** DATA UNDER STUDY **
==================================================

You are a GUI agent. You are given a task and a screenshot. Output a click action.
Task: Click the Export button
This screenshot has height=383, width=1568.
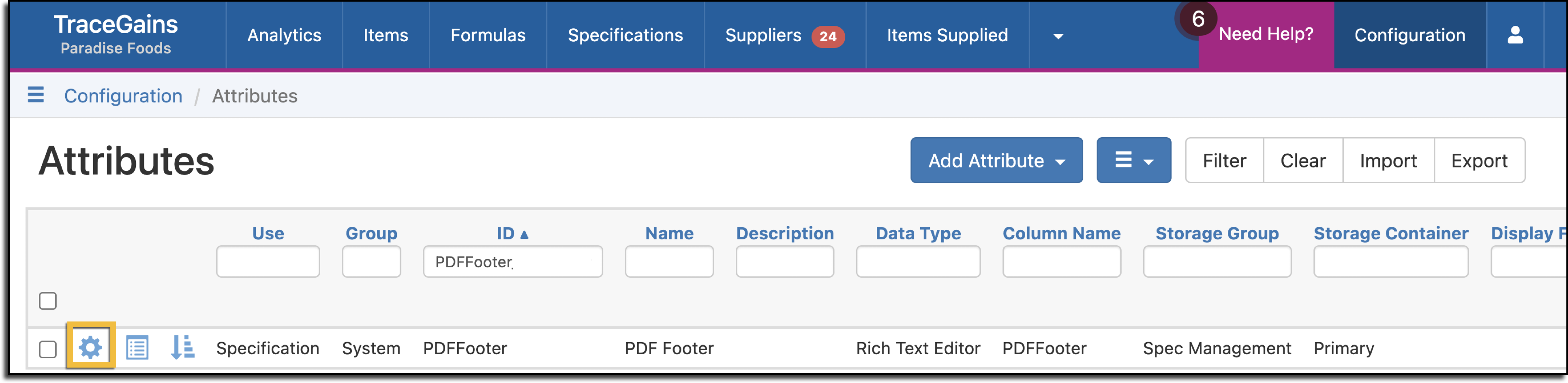pyautogui.click(x=1479, y=160)
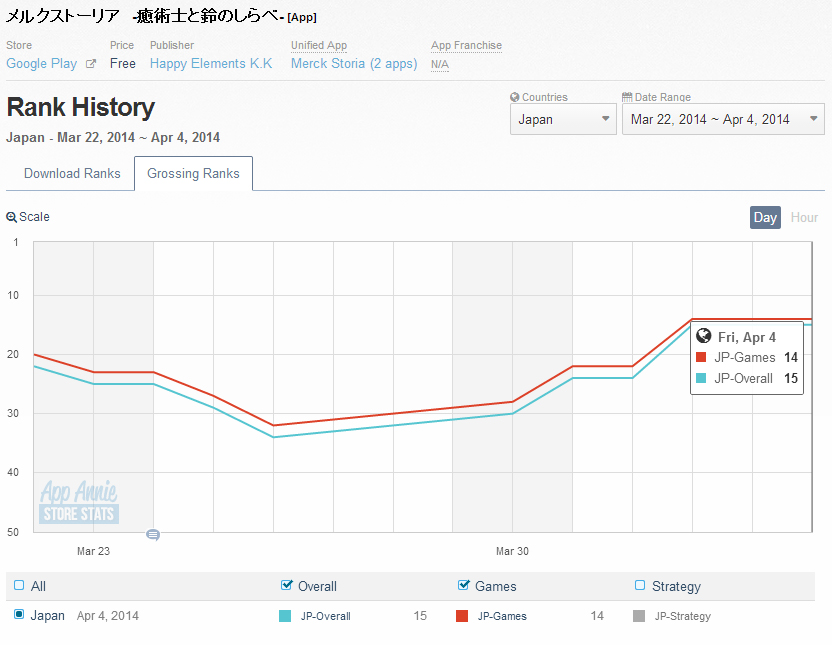Enable the All checkbox

click(x=19, y=586)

==================================================

** PROBLEM STATEMENT **
Each line of the data above is to be output exactly; the pictures are not to appear.

** RESPONSE **
You are a GUI agent. You are given a task and a screenshot. Output a click action.
Task: Click the Export button
This screenshot has height=383, width=1568.
pyautogui.click(x=1479, y=160)
Enable the All checkbox

click(x=19, y=586)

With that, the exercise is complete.